Je pouvais entendre les agents dire sur leur radio-émetteur que mon ami et moi correspondions à la description et que la voiture correspondait à la description, mais qu’il n’y avait pas d’enjoliveurs sur notre voiture. Ils m’ont demandé ce que nous avions fait avec les enjoliveurs, et je leur ai dit que je ne savais rien à ce sujet et, encore une fois, que c’était la voiture de mon père.

J’essayais d’être calme. Puis ils nous ont à nouveau demandé ce que nous avions fait toute la journée. Finalement, ils se sont tous réunis et ont commencé à parler loin de nous.

Enfin, ils ont simplement dit : « OK, vous pouvez rentrer chez vous. »

Je suis remonté dans la voiture et j’ai repris la route vers chez moi. Trois voitures de police m’ont suivi jusqu’à chez moi et, dès que je suis arrivé à la maison et que j’ai commencé à marcher vers la porte d’entrée, un policier a baissé sa fenêtre et a dit : « Tu ne vis pas ici. » J’ai dit : « Oui, monsieur, je vis ici. Je vis ici avec mes parents. »

Puis j’ai ouvert la porte, je suis entré, et il est parti, avec les deux autres voitures.

J’ai raconté le tout à mes parents, et ils étaient visiblement très contrariés. Ils sont allés au poste de police et on leur a dit qu’ils allaient enquêter, découvrir ce qui s’était passé et leur revenir. Nous n’avons jamais reçu d’appel et nous n’avons plus jamais entendu parler d’eux.

Cet incident m’a marqué. Depuis ce jour, chaque fois que je sors, j’ai peur quand une police est derrière moi. L’incident s’est produit en 2011, et il me hante depuis neuf ans. Je ne me sens pas à l’aise lorsque j’entends une sirène ou lorsque je vois un véhicule de police à côté de moi.

C’est pourquoi j’ai de l’empathie pour toutes les personnes qui ont vécu cela, parce que j’ai vécu une situation similaire. Et c’est pourquoi quand je vois la vidéo de George Floyd, je pense : « Ça aurait pu être moi. »

Je ne suis pas d’accord avec toutes les actions – les incendies de bâtiments et les pillages – qui ont lieu en ce moment. Mais je ne peux pas non plus prendre du recul et dire que je ne ressens pas ce qu’ils ressentent. Quand quelque chose comme ça arrive, il y aura toujours une réaction, et ça, c’est le résultat de cette action.

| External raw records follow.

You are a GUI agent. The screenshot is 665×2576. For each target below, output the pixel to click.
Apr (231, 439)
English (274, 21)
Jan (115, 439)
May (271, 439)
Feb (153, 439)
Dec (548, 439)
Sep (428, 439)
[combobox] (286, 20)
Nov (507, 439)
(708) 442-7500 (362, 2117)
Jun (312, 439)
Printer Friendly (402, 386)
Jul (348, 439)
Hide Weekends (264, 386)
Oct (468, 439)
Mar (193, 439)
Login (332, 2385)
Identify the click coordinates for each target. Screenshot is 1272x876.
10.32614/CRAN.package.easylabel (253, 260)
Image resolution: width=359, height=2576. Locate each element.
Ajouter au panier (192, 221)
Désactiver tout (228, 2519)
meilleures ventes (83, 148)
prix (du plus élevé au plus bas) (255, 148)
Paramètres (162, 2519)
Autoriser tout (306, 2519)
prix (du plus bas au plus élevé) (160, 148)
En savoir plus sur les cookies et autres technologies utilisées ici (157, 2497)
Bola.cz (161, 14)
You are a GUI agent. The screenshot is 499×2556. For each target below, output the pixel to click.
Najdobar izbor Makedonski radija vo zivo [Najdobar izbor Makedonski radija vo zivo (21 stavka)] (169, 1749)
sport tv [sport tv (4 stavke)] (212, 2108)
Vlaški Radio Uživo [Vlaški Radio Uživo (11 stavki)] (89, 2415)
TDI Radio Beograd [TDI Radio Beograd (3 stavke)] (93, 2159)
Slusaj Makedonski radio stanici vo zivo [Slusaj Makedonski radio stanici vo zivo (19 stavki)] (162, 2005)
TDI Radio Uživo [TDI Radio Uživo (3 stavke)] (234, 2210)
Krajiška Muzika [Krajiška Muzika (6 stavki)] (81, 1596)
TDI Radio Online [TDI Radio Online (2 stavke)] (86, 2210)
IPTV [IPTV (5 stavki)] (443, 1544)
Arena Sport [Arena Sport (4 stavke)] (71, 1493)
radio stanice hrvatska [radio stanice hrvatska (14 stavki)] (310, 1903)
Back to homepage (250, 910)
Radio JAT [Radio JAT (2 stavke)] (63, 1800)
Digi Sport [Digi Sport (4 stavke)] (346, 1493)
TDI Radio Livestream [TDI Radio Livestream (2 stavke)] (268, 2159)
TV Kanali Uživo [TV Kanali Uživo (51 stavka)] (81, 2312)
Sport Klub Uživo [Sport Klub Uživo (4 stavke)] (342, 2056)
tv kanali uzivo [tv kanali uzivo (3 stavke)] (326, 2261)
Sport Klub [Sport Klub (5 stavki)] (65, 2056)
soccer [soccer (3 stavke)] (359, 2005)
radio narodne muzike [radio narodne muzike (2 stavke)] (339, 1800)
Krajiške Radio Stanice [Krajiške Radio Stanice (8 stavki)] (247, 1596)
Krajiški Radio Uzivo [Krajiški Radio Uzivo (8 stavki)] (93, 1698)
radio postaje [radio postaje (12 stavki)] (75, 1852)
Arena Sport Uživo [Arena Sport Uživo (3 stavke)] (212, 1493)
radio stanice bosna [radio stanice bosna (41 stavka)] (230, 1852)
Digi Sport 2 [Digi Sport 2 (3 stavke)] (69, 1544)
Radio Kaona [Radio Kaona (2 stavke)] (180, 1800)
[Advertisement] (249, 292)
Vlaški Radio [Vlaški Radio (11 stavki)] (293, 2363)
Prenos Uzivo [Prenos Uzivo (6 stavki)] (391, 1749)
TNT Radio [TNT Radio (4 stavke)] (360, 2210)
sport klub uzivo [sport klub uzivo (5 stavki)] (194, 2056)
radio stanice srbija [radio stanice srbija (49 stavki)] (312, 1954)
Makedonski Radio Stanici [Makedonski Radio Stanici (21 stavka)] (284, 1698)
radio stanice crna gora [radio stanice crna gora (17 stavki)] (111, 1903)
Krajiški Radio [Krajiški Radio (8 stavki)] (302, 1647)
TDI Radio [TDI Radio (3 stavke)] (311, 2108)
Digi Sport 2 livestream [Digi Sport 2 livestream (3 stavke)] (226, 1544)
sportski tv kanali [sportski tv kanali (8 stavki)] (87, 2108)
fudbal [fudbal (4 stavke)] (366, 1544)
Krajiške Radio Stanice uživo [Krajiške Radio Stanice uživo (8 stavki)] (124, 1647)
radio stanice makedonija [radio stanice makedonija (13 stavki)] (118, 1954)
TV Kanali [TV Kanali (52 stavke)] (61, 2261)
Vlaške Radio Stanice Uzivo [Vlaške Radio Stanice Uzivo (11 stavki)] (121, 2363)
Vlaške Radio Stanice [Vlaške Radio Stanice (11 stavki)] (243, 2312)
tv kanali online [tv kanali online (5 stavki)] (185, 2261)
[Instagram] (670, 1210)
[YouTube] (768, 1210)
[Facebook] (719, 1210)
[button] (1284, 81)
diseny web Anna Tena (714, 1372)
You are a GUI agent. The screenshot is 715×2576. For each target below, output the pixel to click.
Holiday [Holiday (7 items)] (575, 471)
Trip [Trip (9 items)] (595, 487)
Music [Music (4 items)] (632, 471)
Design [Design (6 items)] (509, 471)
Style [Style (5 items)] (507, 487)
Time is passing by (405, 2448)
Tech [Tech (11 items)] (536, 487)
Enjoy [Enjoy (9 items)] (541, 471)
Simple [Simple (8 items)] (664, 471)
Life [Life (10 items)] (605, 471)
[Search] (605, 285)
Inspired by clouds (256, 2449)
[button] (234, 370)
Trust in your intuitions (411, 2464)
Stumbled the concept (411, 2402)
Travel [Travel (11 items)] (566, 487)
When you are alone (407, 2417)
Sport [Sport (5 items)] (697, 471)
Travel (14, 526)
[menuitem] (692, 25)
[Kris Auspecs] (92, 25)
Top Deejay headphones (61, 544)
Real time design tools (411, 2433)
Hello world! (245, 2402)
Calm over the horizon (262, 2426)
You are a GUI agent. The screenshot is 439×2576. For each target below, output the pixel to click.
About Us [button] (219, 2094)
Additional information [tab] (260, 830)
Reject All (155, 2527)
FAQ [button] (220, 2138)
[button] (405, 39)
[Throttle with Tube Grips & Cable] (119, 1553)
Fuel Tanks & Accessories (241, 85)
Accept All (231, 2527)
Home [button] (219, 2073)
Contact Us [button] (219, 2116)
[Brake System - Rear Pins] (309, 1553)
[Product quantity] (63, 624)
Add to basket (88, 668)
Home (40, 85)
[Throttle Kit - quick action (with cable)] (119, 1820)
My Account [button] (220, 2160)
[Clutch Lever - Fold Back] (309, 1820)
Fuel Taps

En fin de compte, je voudrais ajouter ceci : je sais qu’il y a de bons policiers dans ce monde. Des membres de la famille et des amis sont des policiers, et ils font du bon travail. Beaucoup d’entre eux voient aussi que ce qui s’est passé est mal. J’ai donc une pensée pour les policiers qui mettent leur vie en jeu, surtout en ce moment, avec tout ce qui se passe.

Je prie également pour eux, car, encore une fois, avec beaucoup d’autres bonnes personnes de toutes les races, ils se tiennent à nos côtés pour soutenir George Floyd et les autres personnes qui ont perdu la vie à cause de la brutalité policière ou qui sont victimes de racisme.

Il ne s’agit pas d’un conflit entre blancs et noirs; il s’agit de départager ce qui est bien de ce qui mal. Et le racisme, c’est mal.